Inne media, takie jak radio czy telewizja, ewoluowały i zmieniły się: sposób, w jaki słuchamy radia lub oglądamy programy telewizyjne, wydaje się teraz zupełnie inny – ponieważ są one coraz częściej przesyłane strumieniowo online na różnych urządzeniach. Również gazety i czasopisma bardzo się zmieniły ze względu na skutki tak zwanej rewolucji cyfrowej lub cyfryzacji.
Wiele mediów, z których korzystamy na co dzień, narodziło się niedawno. Na przykład seriale telewizyjne, usługi streamingu filmów i muzyki oraz oczywiście platformy mediów społecznościowych. Jesteśmy teraz przyzwyczajeni do czytania e-booków lub słuchania podcastów, a chodzenie do kina stało się czymś, co robimy dla przyjemności, a nie dlatego, że jest to już jedyny sposób na obejrzenie filmu.

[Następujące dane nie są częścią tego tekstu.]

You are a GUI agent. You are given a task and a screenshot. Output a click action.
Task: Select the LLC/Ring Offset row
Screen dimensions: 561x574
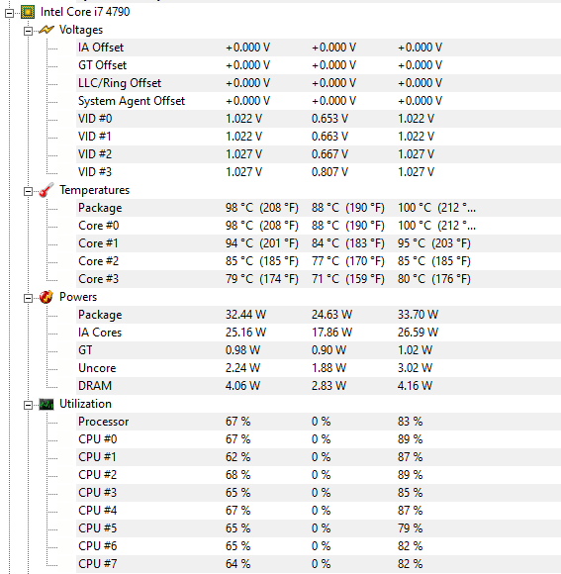[319, 83]
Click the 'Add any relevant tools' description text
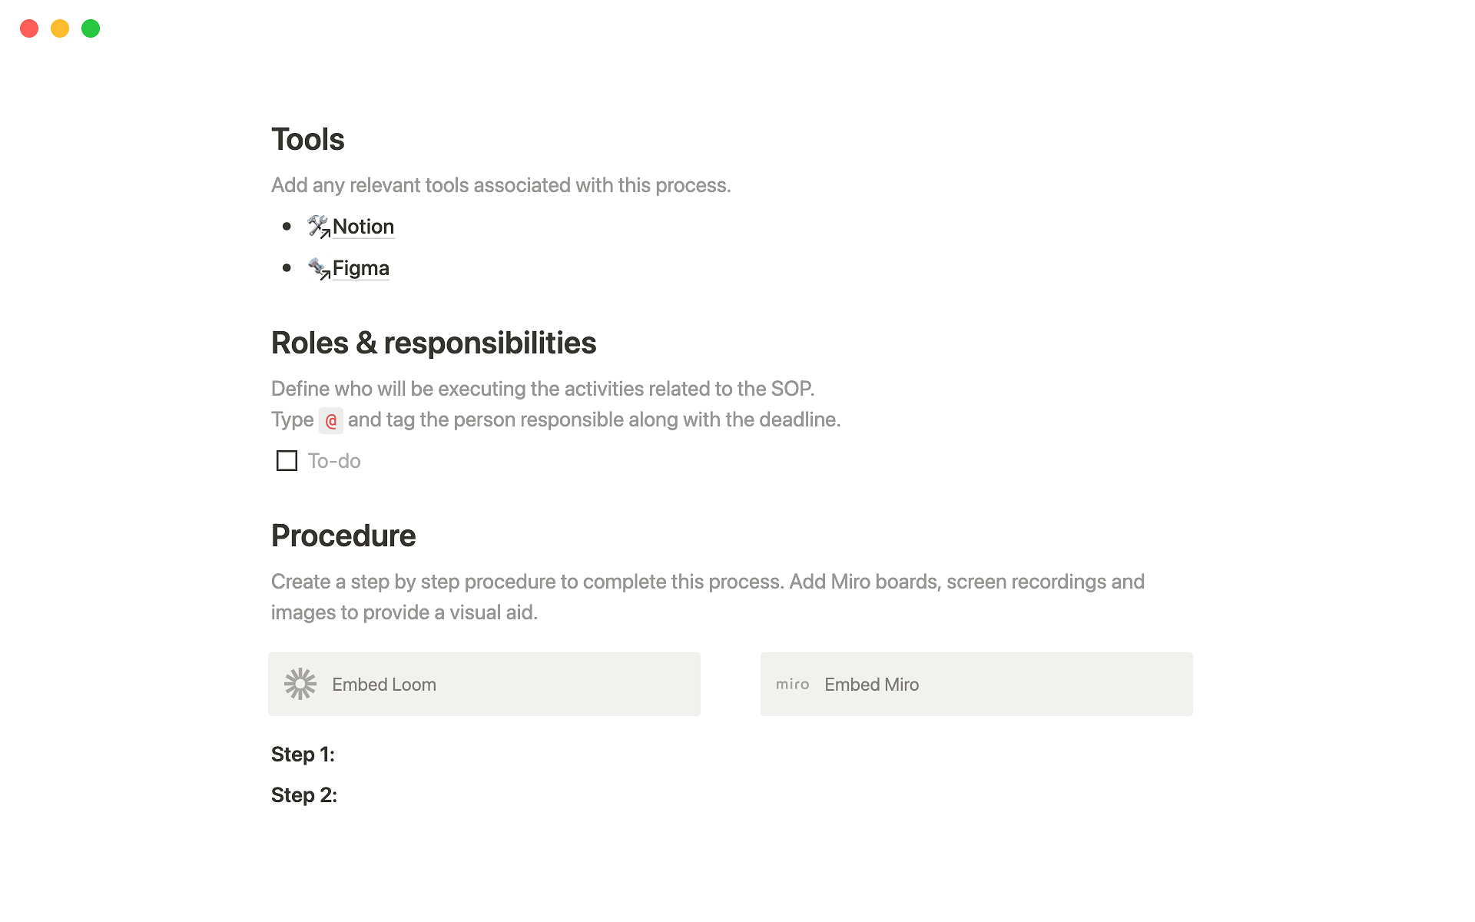The image size is (1475, 922). 501,185
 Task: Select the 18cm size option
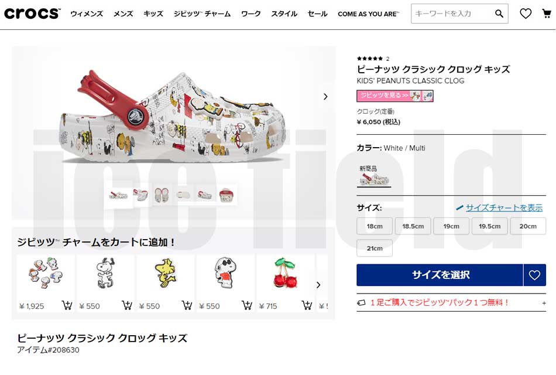[374, 226]
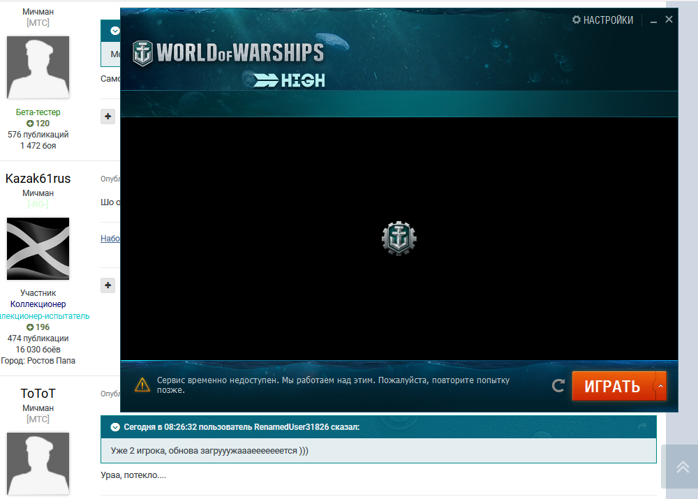Expand the arrow dropdown next to ИГРАТЬ

[660, 385]
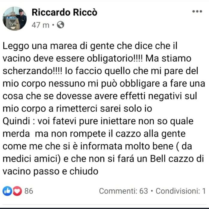The width and height of the screenshot is (209, 209).
Task: Click the line starting 'scherzando!!!! Io faccio'
Action: [100, 71]
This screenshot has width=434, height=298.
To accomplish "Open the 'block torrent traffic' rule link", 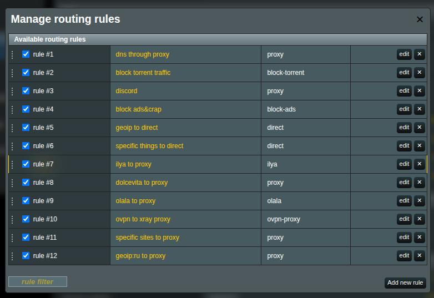I will (143, 73).
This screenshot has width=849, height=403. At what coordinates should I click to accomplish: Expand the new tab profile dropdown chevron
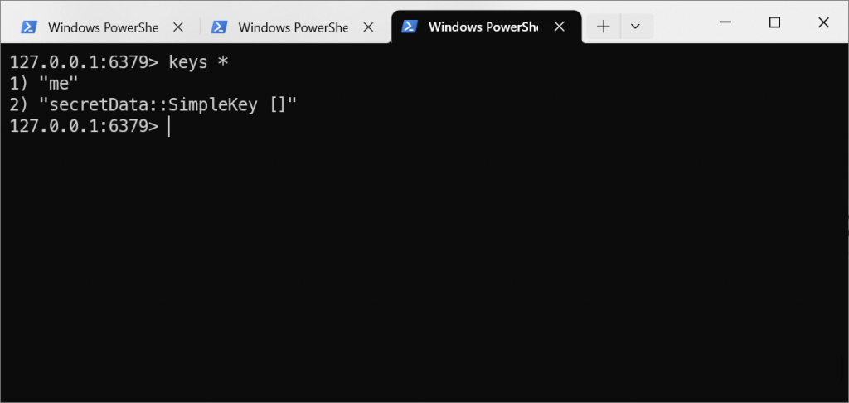(636, 26)
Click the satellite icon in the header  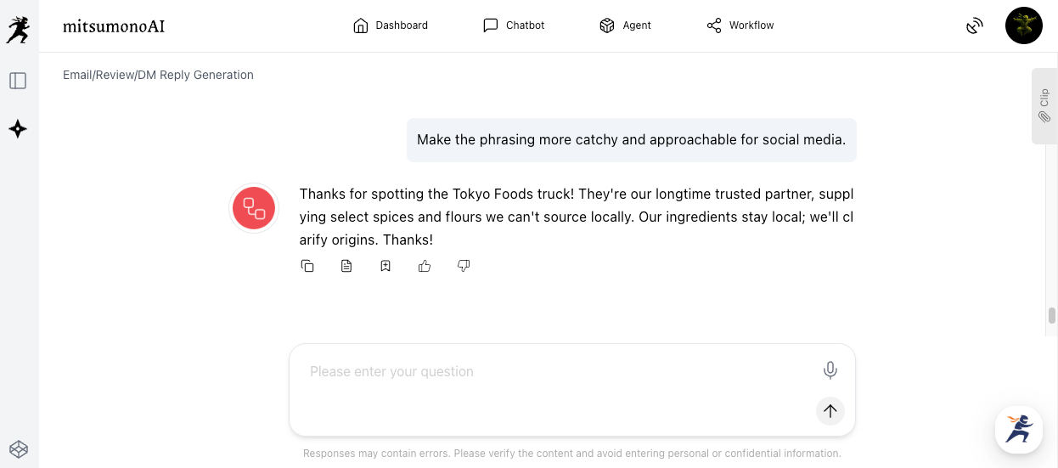974,26
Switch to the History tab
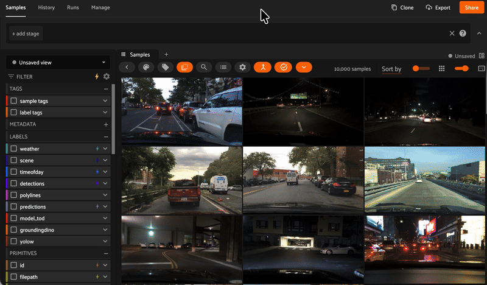The height and width of the screenshot is (285, 487). (x=46, y=7)
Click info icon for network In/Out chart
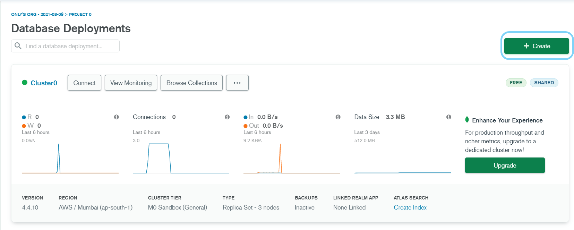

Jak widzimy, narracje, media i platformy zmieniają się tak samo jak my – ewoluują i w pewnym momencie znikają. Ale czego możemy się nauczyć od mediów z przeszłości? Jak możemy zintegrować je z naszą narracją i jak możemy je unowocześnić? To pytanie może wywołać interesujące tematy i może być wykorzystane do zaangażowania społeczności międzypokoleniowych w działania związane z opowiadaniem historii.